# Görev Tanımı
Sabrın tanımı ve mahiyeti üzerine olan metni, son cümlesinin ardından devam ettirin.

# Verilen Metin
**********

MURATS44
Özel Üye
"Sabırla ve namazla (Allah'tan) yardım isteyin. Şüphesiz bu, (Allah'a) saygılı olanlardan başkasına ağır gelir." (2/Bakara, 45)
Sabr’ın Tanımı ve Mahiyeti
‘Sabır’ sözlükte, darlıkta kendini tutma, kontrol etme demektir. Sabır, aklın ve şeriatın gerektirdiği durumlarda nefsi hapsetme, kendine hâkim olmadır. Acıya katlanmak, o acıyı geçirmek için dayanmak ve karşı koymak da sabırdır ki, bu her türlü rahatlamanın ve başarının yoludur. Terim anlamı: İslâm'ın emir ve yasaklarını tatbik ederken ve imtihan özelliği olan musi-betler karşısında yılgınlık göstermeyip direnmek, cesaret ve dayanıklılık göstermek demektir. Sabır, hak yolda yaşamanın bedeli olan zorluklara göğüs germek, hedefe ulaşmak konusunda direnç, ahlâkî disiplin ve nefsi kontrol altında tutmaktır.
Sabır, yalnızca acılara ve felâketlere dayanma, katlanma değildir. Sözgelimi, musibet ve felâket zamanında dayanmak, tahammül göstermek sabır olduğu gibi, ki bunun zıddı acelecilik ve dayanıksızlıktır. Cihad anında kaçmayıp ayak diremek de sabırdır. Bunun zıddı korkaklık ve cihaddan fïrardır. Gerektiğinde sır saklamak, dili gereksiz şeyleri konuşmaktan korumak da sabırdır. Bunun zıddı boşboğazlıktır.

**********

# Kaydedilmiş veri girdileri
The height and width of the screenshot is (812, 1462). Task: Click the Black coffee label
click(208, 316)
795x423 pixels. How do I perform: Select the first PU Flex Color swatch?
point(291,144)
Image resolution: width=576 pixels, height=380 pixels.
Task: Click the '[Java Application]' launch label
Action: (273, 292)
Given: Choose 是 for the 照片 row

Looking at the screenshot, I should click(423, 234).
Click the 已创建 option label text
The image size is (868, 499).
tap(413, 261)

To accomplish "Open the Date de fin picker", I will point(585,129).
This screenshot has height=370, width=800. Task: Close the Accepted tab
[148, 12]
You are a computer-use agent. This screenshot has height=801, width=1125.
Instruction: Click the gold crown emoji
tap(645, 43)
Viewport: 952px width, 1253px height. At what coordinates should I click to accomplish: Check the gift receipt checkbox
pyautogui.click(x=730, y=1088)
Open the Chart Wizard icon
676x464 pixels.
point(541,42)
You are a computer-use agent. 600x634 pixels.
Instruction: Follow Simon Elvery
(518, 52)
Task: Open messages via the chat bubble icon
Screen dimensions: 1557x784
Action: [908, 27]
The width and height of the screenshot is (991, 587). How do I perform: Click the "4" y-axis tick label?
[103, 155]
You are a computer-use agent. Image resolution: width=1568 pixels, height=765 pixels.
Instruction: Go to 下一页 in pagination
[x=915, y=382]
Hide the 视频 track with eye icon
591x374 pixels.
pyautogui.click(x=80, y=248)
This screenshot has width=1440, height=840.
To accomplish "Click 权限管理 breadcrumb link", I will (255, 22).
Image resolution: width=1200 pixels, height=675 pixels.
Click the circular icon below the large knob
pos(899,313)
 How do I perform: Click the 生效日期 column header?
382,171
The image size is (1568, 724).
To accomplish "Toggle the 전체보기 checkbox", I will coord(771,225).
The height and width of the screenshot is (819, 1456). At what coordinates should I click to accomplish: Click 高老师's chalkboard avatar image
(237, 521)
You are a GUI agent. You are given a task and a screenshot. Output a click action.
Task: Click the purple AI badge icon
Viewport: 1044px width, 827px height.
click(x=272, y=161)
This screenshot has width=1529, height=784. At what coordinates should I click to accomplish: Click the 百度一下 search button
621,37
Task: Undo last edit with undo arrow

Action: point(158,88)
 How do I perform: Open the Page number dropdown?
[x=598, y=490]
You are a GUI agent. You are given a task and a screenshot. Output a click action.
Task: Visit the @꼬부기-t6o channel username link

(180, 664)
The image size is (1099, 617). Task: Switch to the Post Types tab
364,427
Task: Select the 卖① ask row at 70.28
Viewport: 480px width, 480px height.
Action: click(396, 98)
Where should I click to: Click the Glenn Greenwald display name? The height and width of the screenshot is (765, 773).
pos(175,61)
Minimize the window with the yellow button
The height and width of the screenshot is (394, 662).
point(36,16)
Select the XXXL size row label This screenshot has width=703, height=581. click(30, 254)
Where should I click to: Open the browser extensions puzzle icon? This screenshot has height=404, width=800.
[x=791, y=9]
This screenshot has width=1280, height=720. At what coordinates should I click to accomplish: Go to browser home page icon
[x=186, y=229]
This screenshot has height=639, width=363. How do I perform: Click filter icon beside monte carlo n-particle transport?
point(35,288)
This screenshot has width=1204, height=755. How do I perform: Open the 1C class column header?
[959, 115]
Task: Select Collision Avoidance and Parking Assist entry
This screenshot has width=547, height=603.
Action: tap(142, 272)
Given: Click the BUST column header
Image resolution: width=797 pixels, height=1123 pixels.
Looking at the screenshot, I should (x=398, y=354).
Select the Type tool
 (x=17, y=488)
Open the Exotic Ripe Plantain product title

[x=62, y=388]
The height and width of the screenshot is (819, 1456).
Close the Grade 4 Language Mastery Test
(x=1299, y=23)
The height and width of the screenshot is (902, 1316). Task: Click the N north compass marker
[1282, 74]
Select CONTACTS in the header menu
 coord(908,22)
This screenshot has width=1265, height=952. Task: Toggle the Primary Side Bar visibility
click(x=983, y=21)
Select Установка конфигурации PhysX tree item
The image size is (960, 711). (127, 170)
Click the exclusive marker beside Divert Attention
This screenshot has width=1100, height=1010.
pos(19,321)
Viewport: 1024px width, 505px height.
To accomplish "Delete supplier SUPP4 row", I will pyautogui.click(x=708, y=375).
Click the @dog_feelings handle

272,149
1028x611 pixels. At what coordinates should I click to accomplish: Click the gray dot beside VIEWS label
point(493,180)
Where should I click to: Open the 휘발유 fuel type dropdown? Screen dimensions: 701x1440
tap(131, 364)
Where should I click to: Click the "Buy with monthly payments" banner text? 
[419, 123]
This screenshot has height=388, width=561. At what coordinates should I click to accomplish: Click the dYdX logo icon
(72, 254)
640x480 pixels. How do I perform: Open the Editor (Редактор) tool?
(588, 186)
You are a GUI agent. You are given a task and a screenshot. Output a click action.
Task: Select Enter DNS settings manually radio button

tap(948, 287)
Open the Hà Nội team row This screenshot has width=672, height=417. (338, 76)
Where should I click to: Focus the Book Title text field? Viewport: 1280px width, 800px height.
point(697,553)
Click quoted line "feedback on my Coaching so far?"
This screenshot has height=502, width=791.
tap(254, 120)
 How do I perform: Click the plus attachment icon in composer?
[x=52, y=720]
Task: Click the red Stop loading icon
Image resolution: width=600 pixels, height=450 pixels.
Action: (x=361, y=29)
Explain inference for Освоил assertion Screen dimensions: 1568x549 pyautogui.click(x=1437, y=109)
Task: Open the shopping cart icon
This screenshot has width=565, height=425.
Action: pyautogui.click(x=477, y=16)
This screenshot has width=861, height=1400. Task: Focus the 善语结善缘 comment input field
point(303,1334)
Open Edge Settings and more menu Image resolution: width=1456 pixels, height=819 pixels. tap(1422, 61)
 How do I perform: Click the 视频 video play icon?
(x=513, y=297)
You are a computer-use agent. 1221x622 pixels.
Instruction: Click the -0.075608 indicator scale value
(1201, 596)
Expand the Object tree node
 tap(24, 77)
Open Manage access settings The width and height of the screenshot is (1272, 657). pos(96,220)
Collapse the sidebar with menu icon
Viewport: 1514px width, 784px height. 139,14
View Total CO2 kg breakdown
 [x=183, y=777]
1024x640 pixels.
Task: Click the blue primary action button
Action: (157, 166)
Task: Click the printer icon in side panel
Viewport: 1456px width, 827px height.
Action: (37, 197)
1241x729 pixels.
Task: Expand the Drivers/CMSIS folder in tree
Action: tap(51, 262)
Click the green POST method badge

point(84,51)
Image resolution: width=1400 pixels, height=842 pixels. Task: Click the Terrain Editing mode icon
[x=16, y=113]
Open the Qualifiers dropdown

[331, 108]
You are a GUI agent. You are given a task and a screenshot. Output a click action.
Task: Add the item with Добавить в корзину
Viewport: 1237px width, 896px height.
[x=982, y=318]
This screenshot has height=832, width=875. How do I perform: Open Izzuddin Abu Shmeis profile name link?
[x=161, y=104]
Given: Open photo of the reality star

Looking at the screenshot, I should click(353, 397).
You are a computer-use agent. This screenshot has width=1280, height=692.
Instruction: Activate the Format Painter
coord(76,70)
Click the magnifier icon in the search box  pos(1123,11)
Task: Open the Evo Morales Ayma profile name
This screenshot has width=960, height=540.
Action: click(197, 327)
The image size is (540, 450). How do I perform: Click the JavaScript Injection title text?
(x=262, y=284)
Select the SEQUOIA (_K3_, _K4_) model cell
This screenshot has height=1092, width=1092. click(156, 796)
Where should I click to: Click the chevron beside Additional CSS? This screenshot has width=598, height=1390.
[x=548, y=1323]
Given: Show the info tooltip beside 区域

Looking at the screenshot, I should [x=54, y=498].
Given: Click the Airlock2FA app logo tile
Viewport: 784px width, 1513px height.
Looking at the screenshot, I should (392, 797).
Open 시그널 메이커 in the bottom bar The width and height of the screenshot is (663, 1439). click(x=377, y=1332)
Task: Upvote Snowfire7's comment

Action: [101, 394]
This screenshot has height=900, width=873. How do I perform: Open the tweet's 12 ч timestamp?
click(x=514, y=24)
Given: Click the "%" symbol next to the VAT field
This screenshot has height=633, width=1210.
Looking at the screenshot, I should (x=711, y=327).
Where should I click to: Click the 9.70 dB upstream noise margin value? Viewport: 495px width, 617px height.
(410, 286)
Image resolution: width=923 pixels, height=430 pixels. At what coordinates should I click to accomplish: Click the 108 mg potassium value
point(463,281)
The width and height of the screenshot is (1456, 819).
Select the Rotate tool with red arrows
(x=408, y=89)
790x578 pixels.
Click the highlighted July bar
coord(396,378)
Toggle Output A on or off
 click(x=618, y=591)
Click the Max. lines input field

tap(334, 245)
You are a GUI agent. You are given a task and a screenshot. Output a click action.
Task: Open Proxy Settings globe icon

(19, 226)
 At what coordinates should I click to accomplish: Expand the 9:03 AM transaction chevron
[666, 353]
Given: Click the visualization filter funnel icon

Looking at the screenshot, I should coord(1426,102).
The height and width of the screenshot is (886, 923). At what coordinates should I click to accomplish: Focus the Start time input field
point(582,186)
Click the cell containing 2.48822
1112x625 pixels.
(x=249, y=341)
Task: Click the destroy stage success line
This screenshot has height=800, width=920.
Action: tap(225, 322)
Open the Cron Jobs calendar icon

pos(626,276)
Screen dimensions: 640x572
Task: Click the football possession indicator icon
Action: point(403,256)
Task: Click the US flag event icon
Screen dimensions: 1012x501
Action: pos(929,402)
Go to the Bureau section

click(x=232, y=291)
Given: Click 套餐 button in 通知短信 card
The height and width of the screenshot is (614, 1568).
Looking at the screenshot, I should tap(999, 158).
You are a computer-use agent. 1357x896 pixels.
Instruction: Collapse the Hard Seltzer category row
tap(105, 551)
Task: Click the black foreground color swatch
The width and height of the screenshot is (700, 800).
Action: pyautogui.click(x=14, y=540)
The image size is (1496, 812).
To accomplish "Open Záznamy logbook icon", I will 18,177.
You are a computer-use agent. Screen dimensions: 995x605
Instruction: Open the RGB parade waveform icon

**********

# Görev Yanıtı
Sabır, ümmetin icmâıyla farz olup, imanın yarısıdır, İmanın diğer yarısı da şükürdür. Sabır, etkileyici, üzücü bir olay karşısında kendisine hâkim olmak, kızgın davranışlara girmemek, dili şikâyetten, uzuvları yanlış hareketten korumaktır. Sabır, nefsi mekruh/çirkin sayılan davranışlar karşısında boyun eğmekten sakındırmaktır. Sabır, nefsi, sonucu kestirilemeyen gizli sıkıntılar konusunda şikâyet etmekten sakındırmaktır.
Sabrın Önemi
Sabır, içine düşülen darlığın ve sıkıntının geçmesi için Allah’ın yardımını kazandırabilecek olan güzel bir davranıştır. Dayanılması zor ve insana ağır gelen sıkıntılara ancak ‘sabır ahlâkı’ sayesinde dayanılabilir. Bir hakkı savunma sabırla yapılabilir. Allah’ın emirlerini yerine getirmek, nefsin hoş gördüğü ama aklın ve dinin hoş görmediği şeylerden kaçınmak sabırla olabilir. İnsanın elinde olmadan başına gelen, karşılaşılan felâket ve sıkıntılara dayanmak, onları kolaylıkla atlatmak sabırla mümkündür. Herhangi bir konuda başarılı olmak, zor olan işlerin üstesinden gelmek ancak sabır ahlâkıyla gerçekleşir.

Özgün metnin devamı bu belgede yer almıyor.